Saved entries
+-------+
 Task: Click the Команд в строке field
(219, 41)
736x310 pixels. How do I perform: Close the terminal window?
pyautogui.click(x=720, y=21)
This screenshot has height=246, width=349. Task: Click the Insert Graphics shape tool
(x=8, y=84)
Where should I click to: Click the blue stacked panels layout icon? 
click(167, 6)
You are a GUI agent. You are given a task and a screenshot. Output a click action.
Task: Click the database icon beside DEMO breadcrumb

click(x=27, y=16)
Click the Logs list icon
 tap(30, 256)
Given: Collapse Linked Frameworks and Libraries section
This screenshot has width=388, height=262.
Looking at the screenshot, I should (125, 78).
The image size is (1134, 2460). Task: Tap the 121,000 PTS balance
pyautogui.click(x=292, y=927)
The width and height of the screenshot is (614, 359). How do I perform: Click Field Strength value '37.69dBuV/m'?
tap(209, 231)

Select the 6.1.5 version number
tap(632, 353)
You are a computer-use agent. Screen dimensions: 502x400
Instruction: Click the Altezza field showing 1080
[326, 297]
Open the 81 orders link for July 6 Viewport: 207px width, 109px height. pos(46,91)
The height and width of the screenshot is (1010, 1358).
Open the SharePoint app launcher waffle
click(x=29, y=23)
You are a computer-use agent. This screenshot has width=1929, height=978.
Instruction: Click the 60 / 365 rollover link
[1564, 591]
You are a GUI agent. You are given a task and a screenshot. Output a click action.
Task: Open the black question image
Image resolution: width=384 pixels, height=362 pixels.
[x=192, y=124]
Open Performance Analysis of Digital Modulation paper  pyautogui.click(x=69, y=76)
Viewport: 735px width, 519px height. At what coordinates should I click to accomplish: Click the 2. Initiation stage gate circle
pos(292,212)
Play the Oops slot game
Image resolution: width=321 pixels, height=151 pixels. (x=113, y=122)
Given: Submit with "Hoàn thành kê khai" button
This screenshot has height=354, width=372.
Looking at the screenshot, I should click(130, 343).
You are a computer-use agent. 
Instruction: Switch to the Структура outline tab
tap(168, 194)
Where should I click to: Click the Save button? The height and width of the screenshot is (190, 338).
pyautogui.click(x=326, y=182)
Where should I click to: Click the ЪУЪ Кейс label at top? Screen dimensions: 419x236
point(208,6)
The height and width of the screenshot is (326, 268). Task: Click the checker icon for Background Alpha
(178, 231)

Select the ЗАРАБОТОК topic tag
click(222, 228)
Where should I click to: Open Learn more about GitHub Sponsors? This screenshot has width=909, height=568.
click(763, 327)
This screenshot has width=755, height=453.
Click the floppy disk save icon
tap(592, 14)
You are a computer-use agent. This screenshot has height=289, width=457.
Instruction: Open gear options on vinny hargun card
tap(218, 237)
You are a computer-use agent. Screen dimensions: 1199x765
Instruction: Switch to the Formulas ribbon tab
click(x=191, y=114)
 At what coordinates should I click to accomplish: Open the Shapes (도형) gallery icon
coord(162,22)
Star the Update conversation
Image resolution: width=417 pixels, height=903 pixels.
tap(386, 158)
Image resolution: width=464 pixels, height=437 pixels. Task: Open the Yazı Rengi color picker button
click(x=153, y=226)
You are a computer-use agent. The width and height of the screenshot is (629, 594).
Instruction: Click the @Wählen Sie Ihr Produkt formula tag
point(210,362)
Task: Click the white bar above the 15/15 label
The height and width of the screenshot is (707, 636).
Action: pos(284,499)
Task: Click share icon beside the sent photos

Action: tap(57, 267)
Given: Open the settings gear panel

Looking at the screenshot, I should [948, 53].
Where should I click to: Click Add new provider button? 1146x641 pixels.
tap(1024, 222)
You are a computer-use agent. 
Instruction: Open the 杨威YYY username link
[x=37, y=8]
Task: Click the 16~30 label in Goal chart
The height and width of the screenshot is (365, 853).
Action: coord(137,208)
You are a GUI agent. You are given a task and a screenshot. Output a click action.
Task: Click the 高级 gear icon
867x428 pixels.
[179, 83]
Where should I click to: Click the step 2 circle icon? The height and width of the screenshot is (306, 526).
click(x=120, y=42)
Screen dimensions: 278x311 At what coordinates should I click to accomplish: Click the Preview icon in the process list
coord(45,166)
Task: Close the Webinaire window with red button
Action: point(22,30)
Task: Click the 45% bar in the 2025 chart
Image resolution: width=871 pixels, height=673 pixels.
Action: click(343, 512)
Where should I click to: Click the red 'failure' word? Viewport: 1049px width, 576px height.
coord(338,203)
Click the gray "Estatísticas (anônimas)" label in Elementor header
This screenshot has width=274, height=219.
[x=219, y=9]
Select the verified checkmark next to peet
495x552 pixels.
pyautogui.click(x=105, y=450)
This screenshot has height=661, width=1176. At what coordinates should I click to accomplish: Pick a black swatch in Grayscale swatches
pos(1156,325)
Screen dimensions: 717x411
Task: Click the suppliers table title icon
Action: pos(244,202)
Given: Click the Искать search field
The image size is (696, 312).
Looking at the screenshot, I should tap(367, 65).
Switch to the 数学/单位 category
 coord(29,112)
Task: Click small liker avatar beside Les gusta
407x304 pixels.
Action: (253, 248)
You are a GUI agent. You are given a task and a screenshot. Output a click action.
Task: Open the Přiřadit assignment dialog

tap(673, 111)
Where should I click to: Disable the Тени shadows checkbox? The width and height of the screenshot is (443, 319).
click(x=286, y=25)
+-------+
◆ **EXERCISE REQUIREMENTS**
The entries listed above are to be output exactly. Leave none out.

◆ **TASK SOLUTION**
 Task: Click the Команд в строке field
(219, 41)
736x310 pixels. How do I perform: Close the terminal window?
pyautogui.click(x=720, y=21)
This screenshot has height=246, width=349. Task: Click the Insert Graphics shape tool
(x=8, y=84)
Where should I click to: Click the blue stacked panels layout icon? 
click(167, 6)
You are a GUI agent. You are given a task and a screenshot. Output a click action.
Task: Click the database icon beside DEMO breadcrumb

click(x=27, y=16)
Click the Logs list icon
 tap(30, 256)
Given: Collapse Linked Frameworks and Libraries section
This screenshot has width=388, height=262.
Looking at the screenshot, I should (125, 78).
The image size is (1134, 2460). Task: Tap the 121,000 PTS balance
pyautogui.click(x=292, y=927)
The width and height of the screenshot is (614, 359). How do I perform: Click Field Strength value '37.69dBuV/m'?
tap(209, 231)

Select the 6.1.5 version number
tap(632, 353)
You are a computer-use agent. Screen dimensions: 502x400
Instruction: Click the Altezza field showing 1080
[326, 297]
Open the 81 orders link for July 6 Viewport: 207px width, 109px height. pos(46,91)
The height and width of the screenshot is (1010, 1358).
Open the SharePoint app launcher waffle
click(x=29, y=23)
You are a computer-use agent. This screenshot has width=1929, height=978.
Instruction: Click the 60 / 365 rollover link
[1564, 591]
You are a GUI agent. You are given a task and a screenshot. Output a click action.
Task: Open the black question image
Image resolution: width=384 pixels, height=362 pixels.
[x=192, y=124]
Open Performance Analysis of Digital Modulation paper  pyautogui.click(x=69, y=76)
Viewport: 735px width, 519px height. At what coordinates should I click to accomplish: Click the 2. Initiation stage gate circle
pos(292,212)
Play the Oops slot game
Image resolution: width=321 pixels, height=151 pixels. (x=113, y=122)
Given: Submit with "Hoàn thành kê khai" button
This screenshot has height=354, width=372.
Looking at the screenshot, I should click(130, 343).
You are a computer-use agent. 
Instruction: Switch to the Структура outline tab
tap(168, 194)
Where should I click to: Click the Save button? The height and width of the screenshot is (190, 338).
pyautogui.click(x=326, y=182)
Where should I click to: Click the ЪУЪ Кейс label at top? Screen dimensions: 419x236
point(208,6)
The height and width of the screenshot is (326, 268). Task: Click the checker icon for Background Alpha
(178, 231)

Select the ЗАРАБОТОК topic tag
click(222, 228)
Where should I click to: Open Learn more about GitHub Sponsors? This screenshot has width=909, height=568.
click(763, 327)
This screenshot has width=755, height=453.
Click the floppy disk save icon
tap(592, 14)
You are a computer-use agent. This screenshot has height=289, width=457.
Instruction: Open gear options on vinny hargun card
tap(218, 237)
You are a computer-use agent. Screen dimensions: 1199x765
Instruction: Switch to the Formulas ribbon tab
click(x=191, y=114)
 At what coordinates should I click to accomplish: Open the Shapes (도형) gallery icon
coord(162,22)
Star the Update conversation
Image resolution: width=417 pixels, height=903 pixels.
tap(386, 158)
Image resolution: width=464 pixels, height=437 pixels. Task: Open the Yazı Rengi color picker button
click(x=153, y=226)
You are a computer-use agent. The width and height of the screenshot is (629, 594).
Instruction: Click the @Wählen Sie Ihr Produkt formula tag
point(210,362)
Task: Click the white bar above the 15/15 label
The height and width of the screenshot is (707, 636).
Action: pos(284,499)
Task: Click share icon beside the sent photos

Action: tap(57, 267)
Given: Open the settings gear panel

Looking at the screenshot, I should [948, 53].
Where should I click to: Click Add new provider button? 1146x641 pixels.
tap(1024, 222)
You are a computer-use agent. 
Instruction: Open the 杨威YYY username link
[x=37, y=8]
Task: Click the 16~30 label in Goal chart
The height and width of the screenshot is (365, 853).
Action: coord(137,208)
You are a GUI agent. You are given a task and a screenshot. Output a click action.
Task: Click the 高级 gear icon
867x428 pixels.
[179, 83]
Where should I click to: Click the step 2 circle icon? The height and width of the screenshot is (306, 526).
click(x=120, y=42)
Screen dimensions: 278x311 At what coordinates should I click to accomplish: Click the Preview icon in the process list
coord(45,166)
Task: Close the Webinaire window with red button
Action: point(22,30)
Task: Click the 45% bar in the 2025 chart
Image resolution: width=871 pixels, height=673 pixels.
Action: click(343, 512)
Where should I click to: Click the red 'failure' word? Viewport: 1049px width, 576px height.
coord(338,203)
Click the gray "Estatísticas (anônimas)" label in Elementor header
This screenshot has width=274, height=219.
[x=219, y=9]
Select the verified checkmark next to peet
495x552 pixels.
pyautogui.click(x=105, y=450)
This screenshot has height=661, width=1176. At what coordinates should I click to accomplish: Pick a black swatch in Grayscale swatches
pos(1156,325)
Screen dimensions: 717x411
Task: Click the suppliers table title icon
Action: pos(244,202)
Given: Click the Искать search field
The image size is (696, 312).
Looking at the screenshot, I should tap(367, 65).
Switch to the 数学/单位 category
 coord(29,112)
Task: Click small liker avatar beside Les gusta
407x304 pixels.
Action: (253, 248)
You are a GUI agent. You are given a task and a screenshot. Output a click action.
Task: Open the Přiřadit assignment dialog

tap(673, 111)
Where should I click to: Disable the Тени shadows checkbox? The width and height of the screenshot is (443, 319).
click(x=286, y=25)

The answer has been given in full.